Le fait de savoir séquencer le génome humain, de savoir modifier des programmations génétiques, parce qu’il s'agit d'opérations infiniment complexes, peut donner l'impression à celui qui en maîtrise la technique, qu’il possède un pouvoir suffisant pour s'affranchir des lois naturelles. La connaissance en matière de physiologie et de génétique a fait de grands progrès depuis quelques dizaines d’années, mais la vie animale ne se résume pas uniquement au fonctionnement robotisé de réactions physico-chimiques programmées par une code génétique tenant lieu de logiciel d'exploitation.
Nous ne sommes qu’un des éléments de l'immense ensemble de ce qu’on pourrait appeler le monde du vivant, faute d’un terme plus adapté pour signifier que nous participons, à notre faible échelle, à cet équilibre énergétique où se côtoient des notions de masse, d'espace et de temps, dont on sait maintenant que chaque élément est interdépendant l'un de l'autre.

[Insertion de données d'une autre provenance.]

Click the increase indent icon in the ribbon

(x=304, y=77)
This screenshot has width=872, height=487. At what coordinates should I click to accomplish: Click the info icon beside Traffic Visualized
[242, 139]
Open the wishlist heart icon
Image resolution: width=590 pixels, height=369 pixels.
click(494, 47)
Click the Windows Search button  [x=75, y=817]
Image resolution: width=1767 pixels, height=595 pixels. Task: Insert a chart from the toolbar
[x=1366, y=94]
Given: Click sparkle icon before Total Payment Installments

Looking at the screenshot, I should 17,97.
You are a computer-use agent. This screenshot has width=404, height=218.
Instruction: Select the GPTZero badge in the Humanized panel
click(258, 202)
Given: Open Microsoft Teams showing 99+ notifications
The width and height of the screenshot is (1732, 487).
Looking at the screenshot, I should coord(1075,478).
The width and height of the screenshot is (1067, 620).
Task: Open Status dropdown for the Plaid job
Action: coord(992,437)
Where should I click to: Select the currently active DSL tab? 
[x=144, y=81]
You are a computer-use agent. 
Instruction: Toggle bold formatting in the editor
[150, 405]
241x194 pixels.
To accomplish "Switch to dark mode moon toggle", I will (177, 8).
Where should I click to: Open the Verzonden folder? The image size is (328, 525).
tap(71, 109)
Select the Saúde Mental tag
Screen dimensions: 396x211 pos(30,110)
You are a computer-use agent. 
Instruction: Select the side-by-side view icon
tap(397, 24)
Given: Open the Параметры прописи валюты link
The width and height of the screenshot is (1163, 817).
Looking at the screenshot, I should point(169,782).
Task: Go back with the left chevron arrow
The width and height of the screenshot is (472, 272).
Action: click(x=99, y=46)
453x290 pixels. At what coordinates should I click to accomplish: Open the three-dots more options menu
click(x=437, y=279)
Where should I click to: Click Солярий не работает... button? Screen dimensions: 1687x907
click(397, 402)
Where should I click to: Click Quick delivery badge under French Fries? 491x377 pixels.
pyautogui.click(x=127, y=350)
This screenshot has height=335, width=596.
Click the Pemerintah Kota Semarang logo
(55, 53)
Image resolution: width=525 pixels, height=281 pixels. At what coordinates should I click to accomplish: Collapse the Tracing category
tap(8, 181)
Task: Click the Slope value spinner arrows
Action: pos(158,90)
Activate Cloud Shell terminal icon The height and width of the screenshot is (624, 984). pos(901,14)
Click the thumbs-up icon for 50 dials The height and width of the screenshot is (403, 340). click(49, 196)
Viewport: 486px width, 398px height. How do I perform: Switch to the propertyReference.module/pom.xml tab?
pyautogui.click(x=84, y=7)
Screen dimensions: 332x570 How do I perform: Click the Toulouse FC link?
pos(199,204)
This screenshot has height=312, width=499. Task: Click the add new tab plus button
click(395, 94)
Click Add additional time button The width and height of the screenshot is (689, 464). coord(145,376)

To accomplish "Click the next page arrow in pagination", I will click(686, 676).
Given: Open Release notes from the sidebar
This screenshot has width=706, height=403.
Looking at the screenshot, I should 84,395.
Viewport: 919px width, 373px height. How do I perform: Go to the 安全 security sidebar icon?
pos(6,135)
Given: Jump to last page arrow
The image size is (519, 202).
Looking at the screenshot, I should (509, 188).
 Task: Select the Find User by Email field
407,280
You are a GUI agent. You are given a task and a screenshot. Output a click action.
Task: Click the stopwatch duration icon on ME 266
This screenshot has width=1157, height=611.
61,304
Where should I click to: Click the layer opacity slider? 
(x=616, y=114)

Même si nous commençons à mieux connaître le fonctionnement cellulaire grâce au décryptage de l'ADN, nous ignorons encore bien des facteurs (échanges ioniques, modifications de charge électrique, variations électromagnétiques….) qui viennent influencer la codification génétique moléculaire.
Nous commençons à peine à explorer cet univers fabuleux, que déjà nous essayons d’en tirer des conclusions afin de satisfaire ceux qui rêvent d'établir leur pouvoir sur le vivant.
Ce désir de domination participera-t-il à l’avènement d’une nouvelle religion, ou s’appuiera-t-il sur des idéaux déistes existants, susceptibles d’accepter ces transformations ?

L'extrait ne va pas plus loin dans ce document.